Doha's long-standing backing for the MB has put it in the front line of an ugly regional cold war in which Abu Dhabi and Riyadh are the staunchest supporters of the Egyptian military — which ousted the Brotherhood's democratically-elected but deeply unpopular Mohamed Morsi last year. The confrontation plumbed new depths when UAE planes based in Egypt hit a Qatari-backed Libyan Islamist militia during fighting for Tripoli in August.
It is a conflict fought mostly through diplomatic arm-twisting, the media and expensive PR firms. Qatari sources have accused the Emiratis of using an obscure Norway-based NGO to investigate and embarrass them on human rights issues - while simultaneously bigging up the UAE's own unimpressive performance. Emirati media have been attacking Qatar's growing web of loyal media outlets. According to the New York Times, the records of a US consulting firm retained by the UAE "showed a pattern of conversations with journalists who subsequently wrote articles critical of Qatar's role in terrorist fund-raising."
For all its financial resources, communication has never been Qatar's strong point. Its response to a carefully-prepared report on its labour practices was an embarrassing fiasco. But in London the Qatari prime ministry is now represented by Portland Communications, one of the world's leading public affairs and strategic communications firms. Its other specialty, "reputation management," may well come in handy.
Doha has been especially vulnerable to the allegation that it supports Isis. It certainly promoted the MB in the anti-Assad opposition, and there was government and private financial support for often hardline Islamist fighters, some of who were radicalized on the ground and defected to other outfits. "There was a very thin line between where al-Qaida started and Ahrar al-Sham (another Islamist brigade) stopped," said Michael Stephens of the RUSI thinktank. "That was the Qataris' problem." The Saudis, of course, supported the same kind of rebels.
Still, Qatar's connections had their uses: Doha has carved out a niche as a broker of deals with groups shunned by the west. In August it helped secure the release of the American journalist Peter Theo Curtis by Jabhat al-Nusra, an al-Qaida affiliate in Syria said to have links to Qatar. That was a painfully striking contrast with the fate of the two other journalists beheaded by Isis. Qatar was also involved in the swap of five Guantanamo Bay Taliban detainees for the US army Sergeant Bowe Bergdahl and granted a safe haven to the Afghans.
If the hostility of its Arab neighbours was not enough, the Qataris have also attracted the ire of Israel in recent months because of their support for Hamas in Gaza and are now facing organized protests over the already troubled World Cup.
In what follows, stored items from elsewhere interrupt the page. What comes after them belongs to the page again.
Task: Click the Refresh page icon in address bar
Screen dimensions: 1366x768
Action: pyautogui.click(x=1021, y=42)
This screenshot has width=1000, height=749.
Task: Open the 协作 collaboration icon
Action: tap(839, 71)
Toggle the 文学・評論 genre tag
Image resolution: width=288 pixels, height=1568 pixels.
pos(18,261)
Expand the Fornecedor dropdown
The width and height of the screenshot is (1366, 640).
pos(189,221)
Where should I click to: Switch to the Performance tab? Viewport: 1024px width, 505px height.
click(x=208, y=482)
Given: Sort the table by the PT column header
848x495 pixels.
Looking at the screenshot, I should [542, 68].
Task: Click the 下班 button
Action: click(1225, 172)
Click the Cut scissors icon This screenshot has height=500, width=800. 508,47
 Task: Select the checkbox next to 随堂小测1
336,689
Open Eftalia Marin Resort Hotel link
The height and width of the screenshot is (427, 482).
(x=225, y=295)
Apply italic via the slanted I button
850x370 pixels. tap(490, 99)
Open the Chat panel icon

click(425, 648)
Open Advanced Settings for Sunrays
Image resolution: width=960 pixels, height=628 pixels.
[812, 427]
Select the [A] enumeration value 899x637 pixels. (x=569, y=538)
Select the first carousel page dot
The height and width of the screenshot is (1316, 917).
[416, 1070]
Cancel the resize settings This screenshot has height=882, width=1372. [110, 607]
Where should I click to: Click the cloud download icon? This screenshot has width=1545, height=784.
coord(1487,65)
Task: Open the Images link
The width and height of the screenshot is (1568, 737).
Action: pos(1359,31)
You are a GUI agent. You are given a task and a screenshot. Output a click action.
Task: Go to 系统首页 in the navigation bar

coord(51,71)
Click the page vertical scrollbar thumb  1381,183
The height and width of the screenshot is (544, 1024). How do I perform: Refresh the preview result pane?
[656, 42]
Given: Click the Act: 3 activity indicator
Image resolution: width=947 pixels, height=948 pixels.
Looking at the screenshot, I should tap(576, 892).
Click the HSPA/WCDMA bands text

It's no surprise that they are feeling the heat. "The Isis issue is partly propaganda put out by the Gulf neighbours, primarily the Emiratis, and by the Israelis because of Hamas," says a well-placed Arab observer. "But you really need to distinguish between the two. If you are fighting Isis you can't also fight the Brotherhood and put them in the same basket."
Change is taking pace. "The Qataris are shifting very quietly," argues Kristian Coates Ulrichsen, author of a forthcoming book about Qatar and the Arab spring. "They are under intense pressure from within the Gulf. They want to save face and don't want to be seen be to backing down under external pressure. They won't do that publicly but they are being quieter about how they shuffle the cards."